ただ、彼女の母さんに『ドリームキャッチャー』を預けた。いい事だけが
彼女に起こりますようにと。
退院する度に「飲みにいこうよ」とメールがきた。退院するたびに4人で集まった。
何事も無かったかのように笑い、食べ、飲んだ。彼女の長い髪が肩に掛かっていないのが
唯一の彼女の戦いの跡だった。
「入院しました。良かったらお見舞いにきてくれない?」と初めてメールがきた。
病室に入ると身動きも取れない彼女が小さく手を振った。頭の上には私が贈った
『ドリームキャッチャー』が風に揺れていた。
言いたい事が見つからず「なにか食べたいものない?」と聞いた。
「すいかが食べたいな」と彼女が小さな声で言った。
少し離れた市場まで走って行きで1/4のスイカを買った。
小さく切ったスイカを口に含ませてあげると「甘いね」と笑った。
夕方、彼氏が病室に顔を出した。

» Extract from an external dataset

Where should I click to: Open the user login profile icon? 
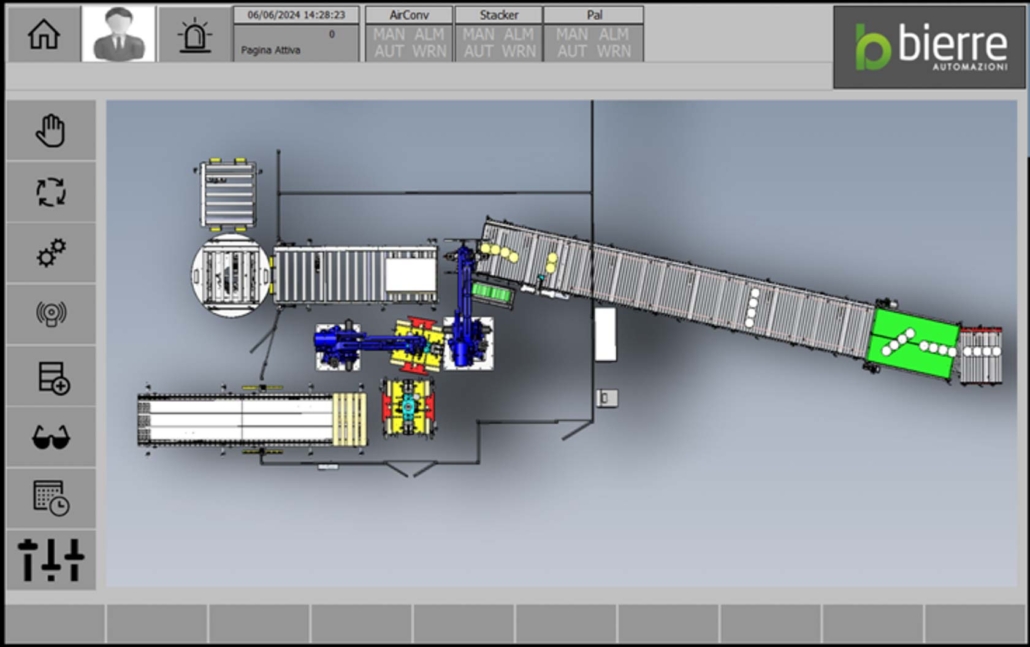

ちょっと小太りだけど温かい笑顔の人だった。
「今日は髪を洗ってあげるよ」「うん、ありがとう」
何気ない会話を交し合う二人を黙って見つめた。
「お邪魔だからそろそろ帰るね」と腰をあげた時、彼が彼女を抱き上げて車椅子に乗せ
黙って3人で病室の外までいった。
692 :癒されたい名無しさん :2006/04/04(火) 01:05:10 ID:TsqReHtD
続き
「ここでいいよ。また来るから」と言うと「今度はゼリーがいいな」と
彼女は言った。手を振り合って私はエレベーターに彼女と彼はシャワー室へと進んだ。
初秋の夕暮れ。そっと振り返って彼が押す車椅子を見た。ぽつりぽつりとした話し声と
小さな笑い声が聞こえた。この姿を一生覚えておこうと思った。
それからまもなく彼女のお姉さんから『幸子が亡くなりました。』というファックスがきた。
友達の車でお通夜に向かいながら「行きたくないね」「逃げちゃおうか」と
冗談とも本気とも言えない事をずっと言っていた。
お通夜の席で受付に元旦那さんが座っていた。「その節はどうも」と苦笑いをされた。
彼の姿を探すと隅の方に申し訳なさそうに小さくなって座っていた。
「お疲れ様でした。最後まで一緒に居てくれてありがとう」と声を掛けた。
「いや、僕が死に水を取る為みたいなつもりで暮らしていましたから。覚悟はしてたんですが
やはり部屋に帰って玄関にあの子の靴があると『ただいま』って言っちゃって参ります。」
と言った。
告別式でも彼は参列者の一人としてお焼香を上げていた。遺影を持つことも位牌を持つことも
出来なかった。高校時代の友達が泣いているのを不思議な気持ちで見つめた。
最後の対面の時、初めて彼が搾り出すように嗚咽を漏らして泣いた。その姿を見て私も
初めて泣いた。声を上げて泣いた。
死にたく無い、死ぬつもりはない と強くいった彼女を思った。
死に水を取る為に彼女を愛した彼を思った。
ごめんね、もっとお見舞いいけばよかった。ゼリー食べさせてあげれなかったね。
もっと言葉掛ければ良かった。好きなお酒も思い切り飲ませてあげなくてごめんね。
数日後、彼女の携帯に深夜電話してみた。繋がった。慌てて切ろうとしたら彼が出た。
「もしもし?」
「す、すいません夜中に。切りますごめんなさい」
「○○さん?」
「・・・はい」
「幸子はもう痛くないよ。安心して眠ってください」
「・・・すいません」
「ありがとう。彼女を好いてくれてありがとう。」
「ありがとうございます。最後まで彼女を愛して下さって」
「おやすみ」
「おやすみなさい」
さっちゃん。今はそちらはどうですか?貴女が居なくなって6年です。